RESULTS. Of the 469 children (mean age at baseline, 9.3 ± 1.3 years), 462 (98.5%) completed the 3-year visit. Mean (±SE) 3-year increases in myopia (spherical equivalent) were -1.28 ± 0.06 D in the PAL group and -1.48 ± 0.06 D in the SVL group. The 3-year difference in progression of 0.20 ± 0.08 D between the two groups was statistically significant (P = 0.004). The treatment effect was observed primarily in the first year. The number of prescription changes differed significantly by treatment group only in the first year.
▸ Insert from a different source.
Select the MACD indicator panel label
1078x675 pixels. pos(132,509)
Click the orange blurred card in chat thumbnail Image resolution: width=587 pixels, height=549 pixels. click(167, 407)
At 6 months, 17% of the PAL group versus 30% of the SVL group needed a prescription change (P = 0.0007), and, at 1 year, 43% of the PAL group versus 59% of the SVL group required a prescription change (P = 0.002). Interaction analyses identified a significantly larger treatment effect of PALs in children with lower versus higher baseline accommodative response at near (P = 0.03) and with lower versus higher baseline myopia (P = 0.04). Mean (± SE) increases in the axial length of eyes of children in the PAL and SVL groups, respectively, were: 0.64 ± 0.02 mm and 0.75 ± 0.02 mm, with a statistically significant 3-year mean difference of 0.11 ± 0.03 mm (P = 0.0002). Mean changes in axial length correlated with those in refractive error (r = 0.86 for PAL and 0.89 for SVL).

CONCLUSIONS. Use of PALs compared with SVLs slowed the progression of myopia in COMET children by a small, statistically significant amount only during the first year. The size of the treatment effect remained similar and significant for the next 2 years. The results provide some support for the COMET rationale—that is, a role for defocus in progression of myopia. The small magnitude of the effect does not warrant a change in clinical practice.